According to investigators, the virtual reality option could overcome hurdles associated with reliance on a physical course.
Reviewed by Dr Tomas S. Aleman.
Measures of functional vision, which refers to a person’s ability to use vision to perceive the environment and function in daily life, are needed to establish benefit of novel gene therapies for inherited retinal dystrophies (IRDs). To that end, a novel standardized orientation and mobility (O&M) course, the multiluminance mobility test (MLMT), was developed and validated to assess the response to treatment with AAV2-hRPE65 for patients with vision loss due to biallelic mutations in RPE65.
Researchers are now working to develop a virtual reality orientation and mobility (VR-O&M) test that could overcome the practical challenges associated with reliance on a physical course. In a recently published paper, Dr Tomas S. Aleman and colleagues reported on a study that provided proof-of-concept data supporting the use of a VR-O&M system to evaluate the potential for functional vision improvement using investigational therapies for IRDs.1
“Our initial findings support further investment in time and resources to refine and validate the VR-O&M technique as an alternative to physical mobility courses,” said Dr Aleman, Irene Heinz-Given and John LaPorte Research Associate Professor in the Department of Ophthalmology at the Perelman School of Medicine, University of Pennsylvania in Philadelphia.

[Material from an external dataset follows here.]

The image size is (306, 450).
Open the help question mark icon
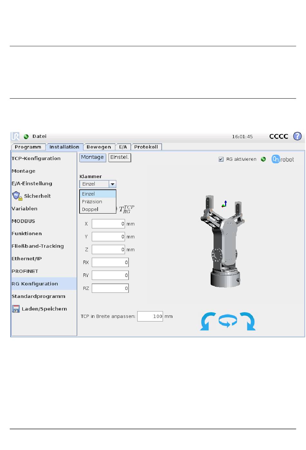tap(297, 136)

“Once basic VR-O&M tests are validated, the limitations of the current designs, such as lack of standardization and the inability of the VR instruments to explore the full range of our visual abilities, will need to be addressed,” he said.
Dr Aleman said plans were being made to evaluate the effects of gene therapy in an ocular disease, such as RPE65-LCA. It became obvious that a measure of the patient’s real-life behaviour was desirable and needed for endorsement of the safety and efficacy of the treatment by regulatory bodies, such as the FDA. The idea of the MLMT obstacle course was pursued as a paradigm that could determine whether the treatment had a positive effect on visual behaviour in a real-world simulated environment.
The course requires availability of a large space that is not available in most eye clinics. In addition, assembling the course is time-consuming and not easy.
Limitations for modifying luminance and obstacle size and position in ways that will accommodate testing of the diverse patterns of visual dysfunction and spectrum of severity of vision loss in patients with IRDs is another drawback of a physical course. Furthermore, test performance scoring is done manually by observers who review videos of the testing. The process is time-consuming and the observers must be masked to avoid bias, as patient confidentiality is not maintained in the recording.
A VR-O&M test using a commercially available headset and custom-designed software was pursued as a more flexible alternative.
“A VR testing paradigm requires a much smaller physical space, allows the opportunity for easily introducing virtually unlimited number of environmental modifications, and performance parameters are automatically detected and quantified,” Dr Aleman said. He added that the testing still involves a patient walking through a physical space, but the required area is much smaller than with the MLMT.
In developing the software for the VR-O&M, Dr Aleman and colleagues evaluated several different configurations in cohorts of both normally sighted control subjects and patients with RPE65-associated Leber congenital amaurosis (LCA). The test itself is similar to the MLMT, as it requires patients to follow arrows through a course while avoiding collisions with randomly placed obstacles. Subjects are fitted with hand trackers and foot trackers to record information. Performance on the VR-O&M course is scored based on the number of collisions and time taken to reach the course exit.
After testing the various configurations, a protocol was selected for further evaluation in 3 patients with RPE65-LCA, including 2 patients who performed the testing before and after receiving gene therapy. Results from the controls and the patients with LCA from testing done prior to gene therapy showed differences between the 2 groups in the illumination level needed to navigate the obstacle course as well as in the number of collisions that occurred and total time needed for completing the course.
Compared with their pretreatment performance, the patients who were retested after receiving gene therapy demonstrated improvements in required illumination, number of collisions, and total navigation time that corresponded with their improvements in cone- and rod-mediated sensitivities.